*** DATA EXTRACT Section Begins ***
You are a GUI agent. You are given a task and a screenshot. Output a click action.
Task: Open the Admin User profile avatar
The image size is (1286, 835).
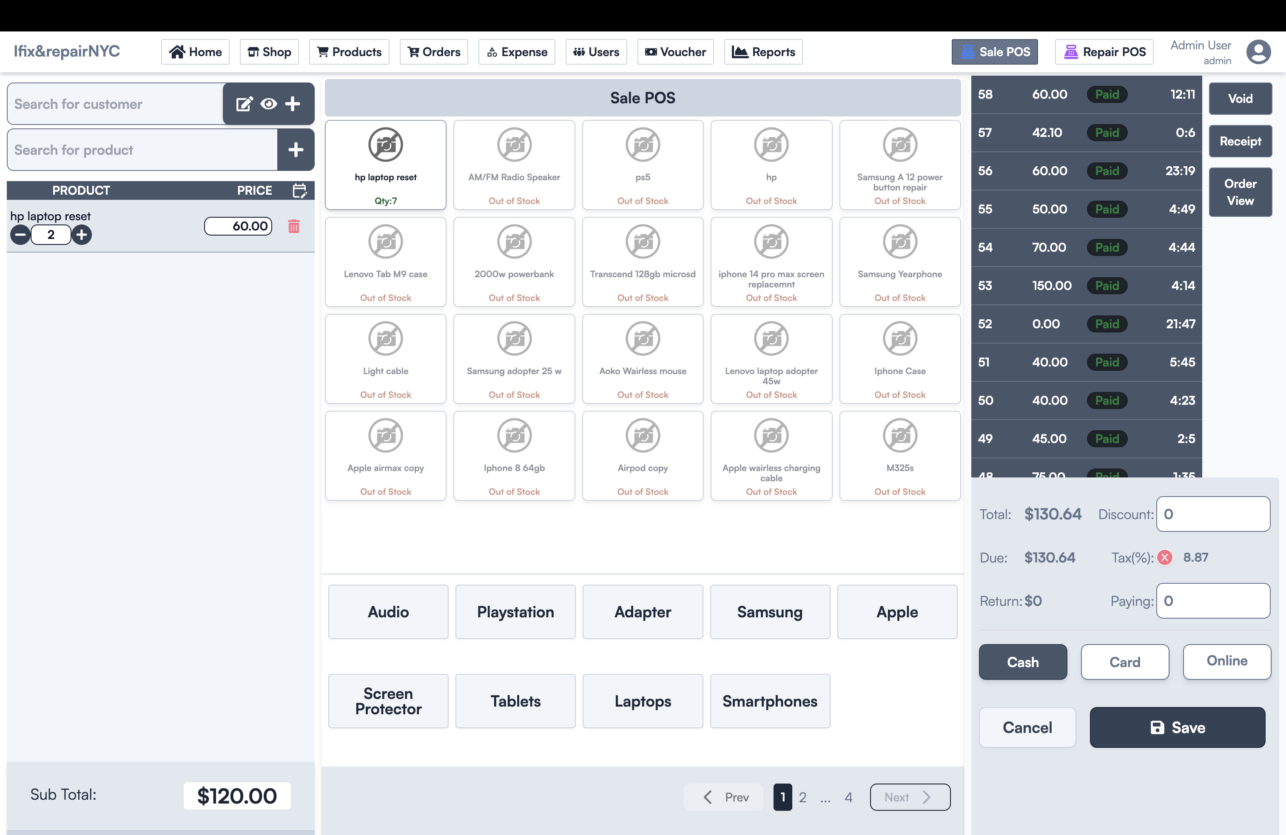1259,52
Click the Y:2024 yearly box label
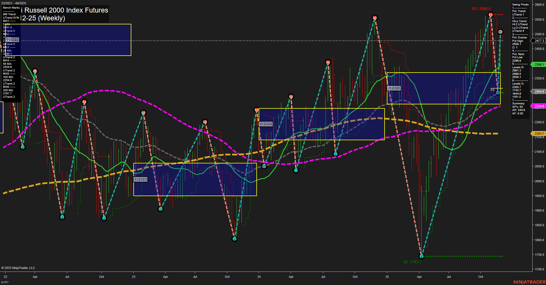Viewport: 546px width, 285px height. 266,124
*** DATA EXTRACT Section Ends ***
YOUR TASK: The answer should consist of every line above, exact and free of images.

ANSWER FOR THE TASK:
You are a GUI agent. You are given a task and a screenshot. Output a click action.
Task: Open the Admin User profile avatar
The image size is (1286, 835).
1259,52
Click the Y:2024 yearly box label
Viewport: 546px width, 285px height. 266,124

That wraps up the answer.